» **What to do**
Convert the records from the line with "First Name (632, 229)" up to and including the line with "Phone (850, 302)" into a two-column CSV with the header text,answer, one row per record. Put each value in its own quoted field and replace any line breaks with spaces.

» **Records for the exercise**
Begin
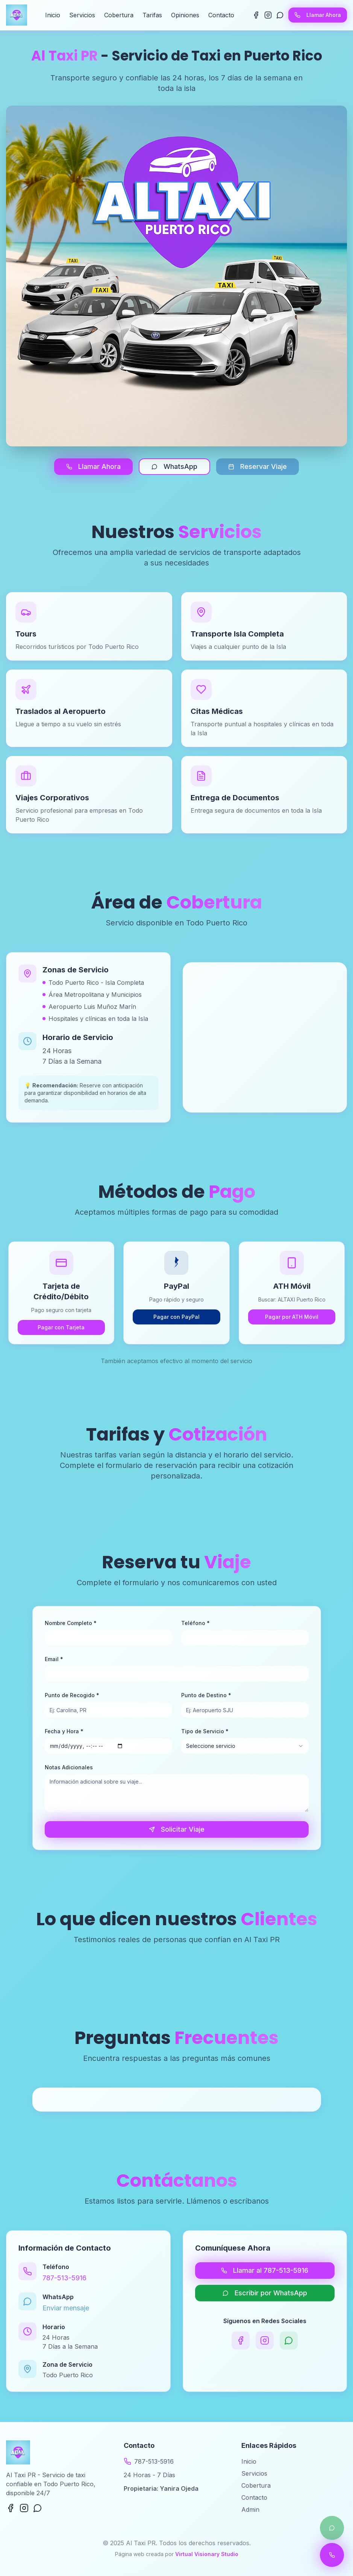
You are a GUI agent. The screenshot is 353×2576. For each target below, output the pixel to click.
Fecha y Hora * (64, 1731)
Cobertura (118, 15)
End
Begin
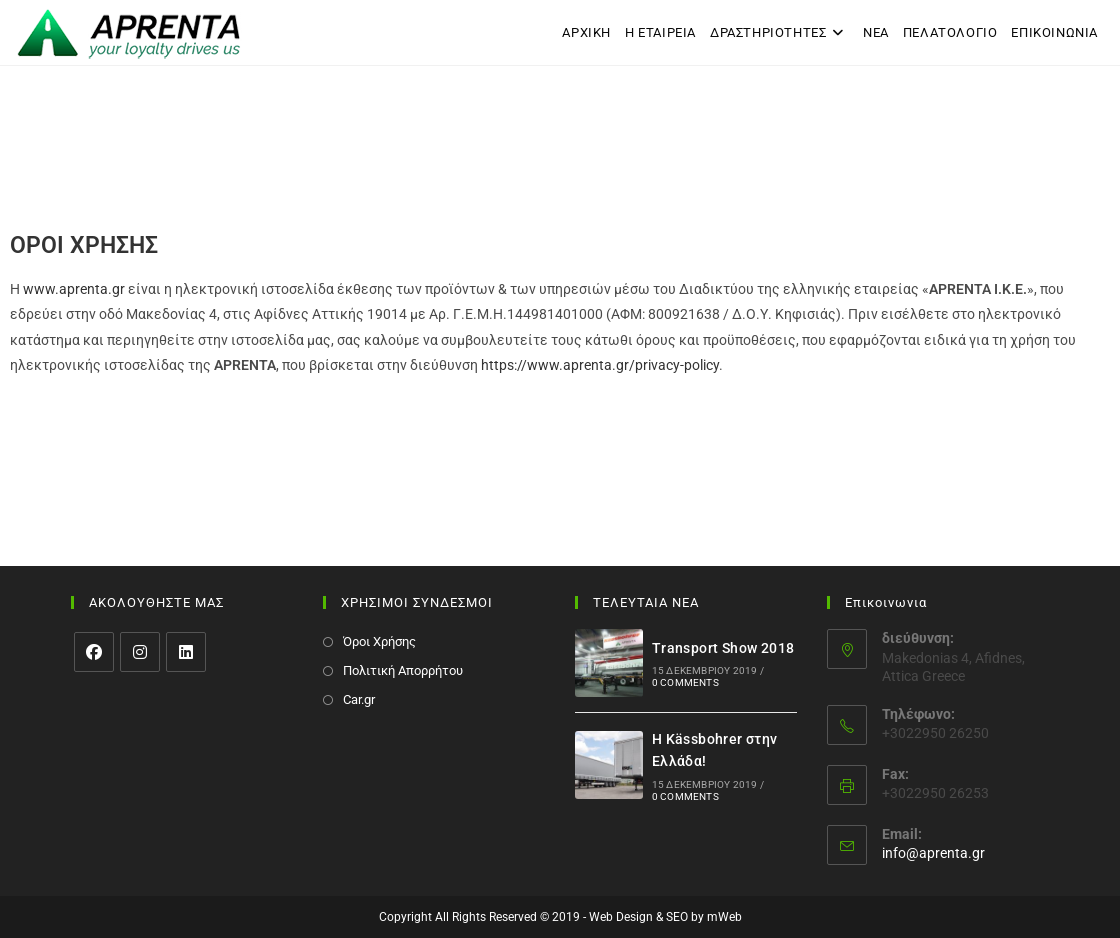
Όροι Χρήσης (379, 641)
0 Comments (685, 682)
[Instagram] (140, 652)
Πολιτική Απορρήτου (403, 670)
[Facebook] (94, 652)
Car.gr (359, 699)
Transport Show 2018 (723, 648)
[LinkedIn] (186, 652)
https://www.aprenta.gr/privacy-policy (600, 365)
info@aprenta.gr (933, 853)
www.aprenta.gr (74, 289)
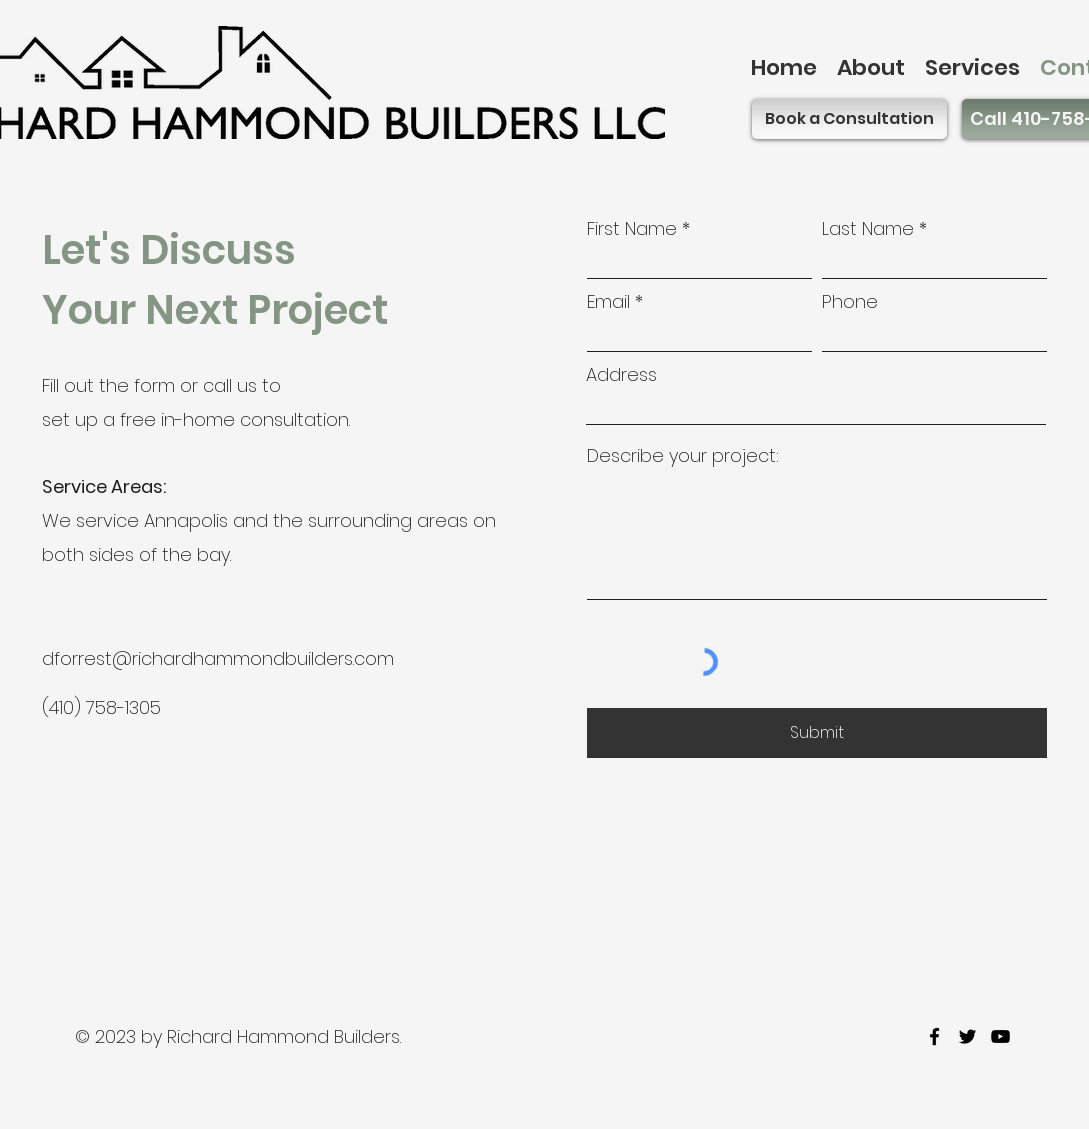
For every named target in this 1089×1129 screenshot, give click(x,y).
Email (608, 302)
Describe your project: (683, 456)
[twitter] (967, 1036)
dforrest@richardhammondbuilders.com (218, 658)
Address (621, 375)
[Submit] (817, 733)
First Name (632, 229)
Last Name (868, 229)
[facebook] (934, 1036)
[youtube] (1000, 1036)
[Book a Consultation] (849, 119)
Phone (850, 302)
End
Begin
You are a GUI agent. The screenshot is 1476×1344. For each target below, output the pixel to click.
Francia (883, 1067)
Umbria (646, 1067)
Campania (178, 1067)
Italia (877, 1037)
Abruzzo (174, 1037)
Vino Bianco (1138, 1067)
End
» **Full response**
text,answer
"First Name","(632, 229)"
"Last Name","(868, 229)"
"[facebook]","(934, 1036)"
"[youtube]","(1000, 1036)"
"[Book a Consultation]","(849, 119)"
"Phone","(850, 302)"